- **Bloco de texto**
:::

É comum ouvirmos a
frase: "A alma dorme na
pedra, sonha no vegetal,
agita-se no animal e
acorda no homem", cuja
autoria é atribuída a
Léon Denis. Só que,
curiosamente, até hoje
ninguém nos demonstrou
que, de fato, ele tenha
dito exatamente isso.
Mas, na busca em que nos
empenhamos para
encontrá-la, acabamos
por nos deparar com a
frase verdadeira,
vejamo-la: Na planta,
a inteligência dormita;
no animal, sonha; só no
homem acorda,
conhece-se, possui-se e
torna-se consciente;
a partir daí, o
progresso, de alguma
sorte fatal nas formas
inferiores da Natureza,
só se pode realizar pelo
acordo da vontade humana
com as leis Eternas.
(DENIS, 1989, p. 123.) (Grifo
nosso.)
Obviamente que, mesmo em
sentido figurado,
“dormir na planta” não é
a mesma coisa que
“dormir na pedra”, que é
um assunto que ainda
causa polêmica em nosso
meio. Bom, a questão é
saber se o sucessor do
codificador contrariou
aquilo que foi dito por
ele. Particularmente,
acreditamos que não.
Inicialmente
recorreremos ao que ele,
Kardec, disse na
Introdução da primeira
edição de O Livro dos
Espíritos: Qualquer
que seja, é um fato que
não se pode contestar,
pois é um resultado de
observação, é que os
seres orgânicos têm em
si uma força íntima que
produz o fenômeno da
vida, enquanto essa
força existe; que a vida
material é comum a todos
os seres orgânicos
e que ela é independente
da inteligência e do
pensamento: que a
inteligência e o
pensamento são
faculdades próprias de
certas espécies
orgânicas; enfim,
que entre as espécies
orgânicas dotadas de
inteligência e de
pensamento, há uma
dotada de um senso moral
especial que lhe dá
incontestável
superioridade sobre as
outras, é a espécie
humana. Nós chamamos,
enfim, inteligência
animal ao princípio
intelectual comum aos
diversos graus nos
homens e nos animais,
independente do
princípio vital, e cuja
fonte nos é
desconhecida. (KARDEC,
2004, p. 3.) (Grifo
nosso.)
Os seres orgânicos
nascem, crescem,
reproduzem-se por si
mesmos e morrem
Isso foi necessário
apenas para verificar
que, já desde a primeira
edição desse livro,
Kardec, sem meias
palavras, afirma que “a
inteligência e o
pensamento são
faculdades próprias de
certas espécies
orgânicas”, definindo-as
desta forma:
Os seres orgânicos
são os que têm em si uma
fonte de atividade
íntima que lhes dá a
vida. Nascem,
crescem, reproduzem-se
por si mesmos e morrem.

:::

- **Entradas do exercício**

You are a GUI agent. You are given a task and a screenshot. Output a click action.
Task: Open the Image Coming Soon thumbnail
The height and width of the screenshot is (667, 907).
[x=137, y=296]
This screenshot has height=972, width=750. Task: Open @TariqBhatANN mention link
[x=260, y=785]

:::

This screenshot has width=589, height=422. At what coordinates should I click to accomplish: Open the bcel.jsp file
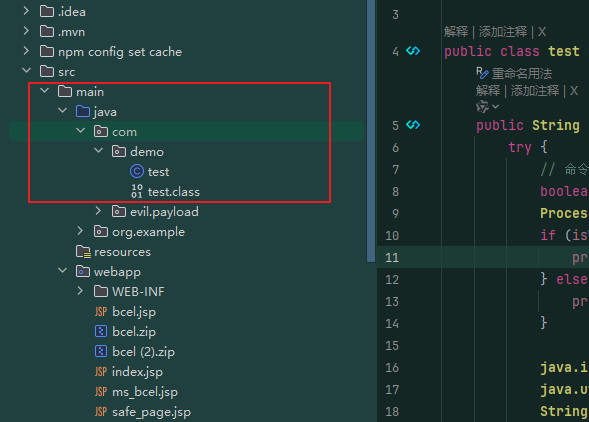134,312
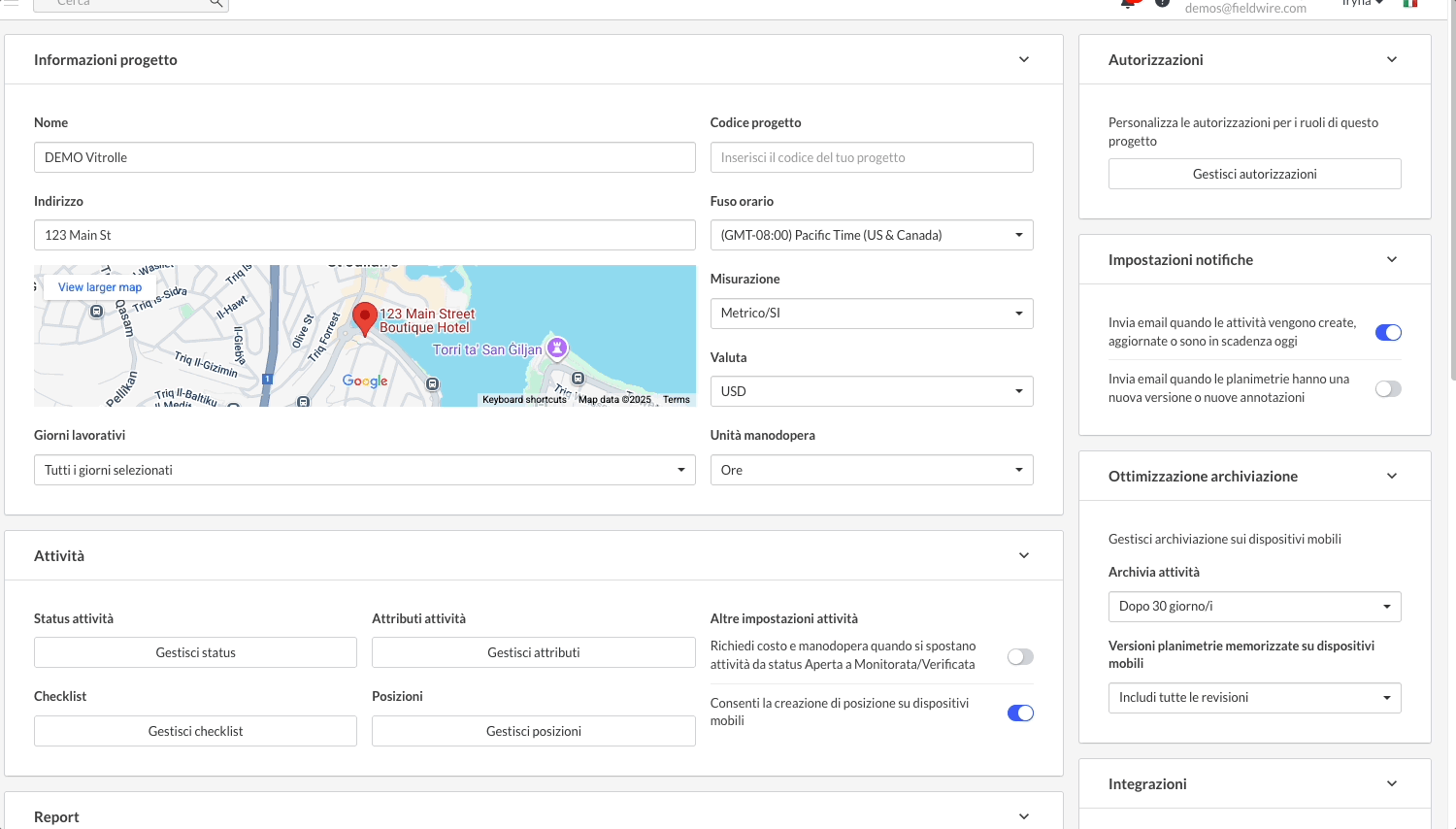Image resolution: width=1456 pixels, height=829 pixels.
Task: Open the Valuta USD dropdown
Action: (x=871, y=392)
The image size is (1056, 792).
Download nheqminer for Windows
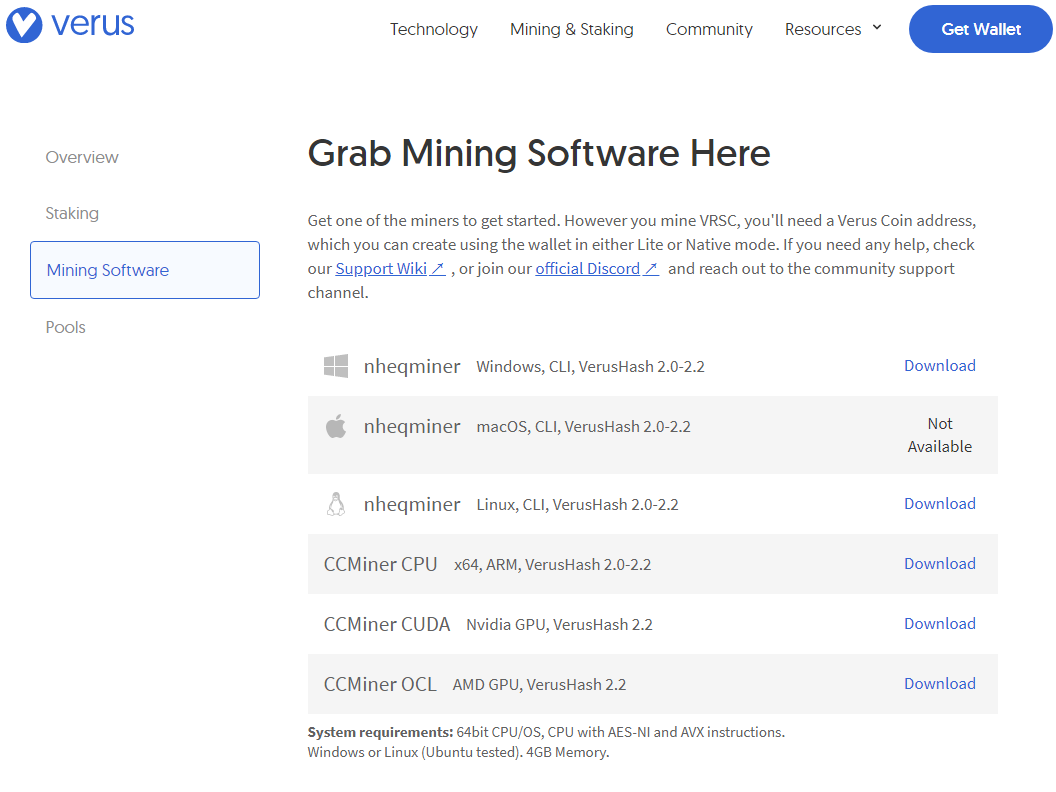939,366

:::

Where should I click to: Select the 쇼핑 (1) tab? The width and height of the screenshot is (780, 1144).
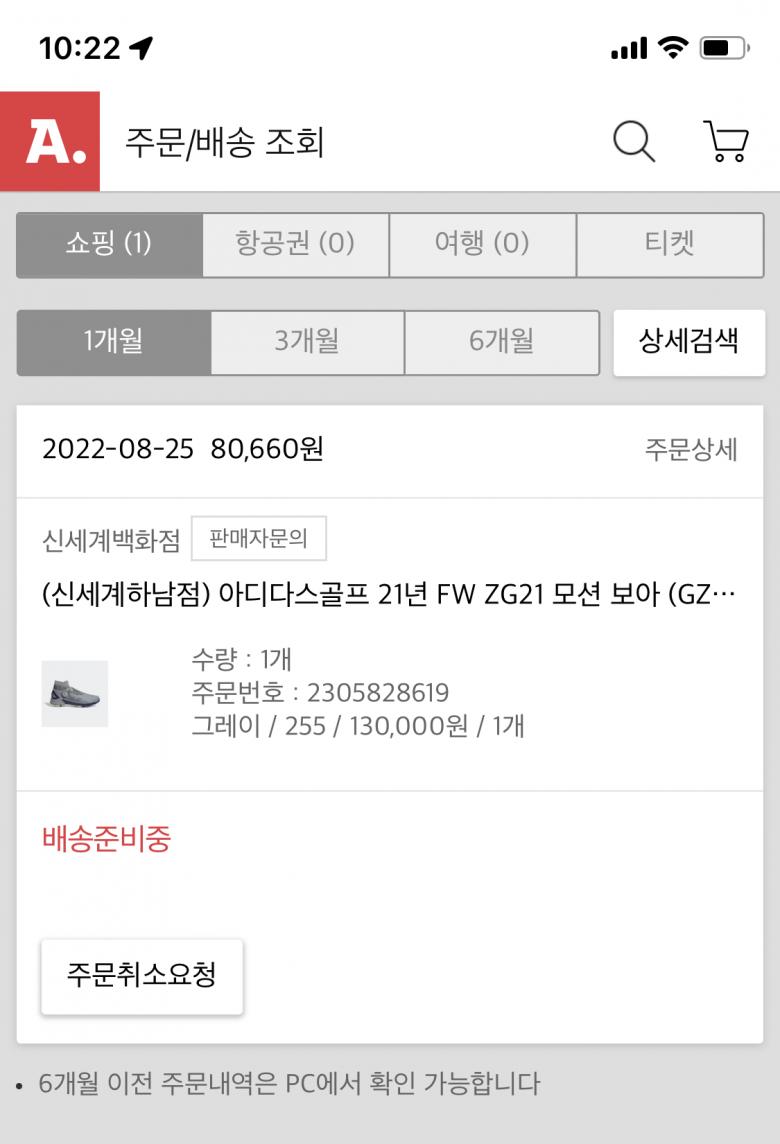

:::

- **Tarefa 1**
Pode repetir, sem nenhuma alteração, o trecho do bloco de texto que vai de "Obviamente que, mesmo" até "acreditamos que não."?
- **Tarefa 2**
Pode transformar em uma lista JSON de strings o trecho dos registros que vai da linha que contém "You are a GUI" até a linha que contém "[x=260, y=785]", incluídas as duas? Use uma string para cada linha e omita as linhas em branco.
O texto e os registros são materiais independentes entre si.

- **Resposta escrita 1**
Obviamente que, mesmo em
sentido figurado,
“dormir na planta” não é
a mesma coisa que
“dormir na pedra”, que é
um assunto que ainda
causa polêmica em nosso
meio. Bom, a questão é
saber se o sucessor do
codificador contrariou
aquilo que foi dito por
ele. Particularmente,
acreditamos que não.

- **Resposta escrita 2**
[
  "You are a GUI agent. You are given a task and a screenshot. Output a click action.",
  "Task: Open the Image Coming Soon thumbnail",
  "The height and width of the screenshot is (667, 907).",
  "[x=137, y=296]",
  "This screenshot has height=972, width=750. Task: Open @TariqBhatANN mention link",
  "[x=260, y=785]"
]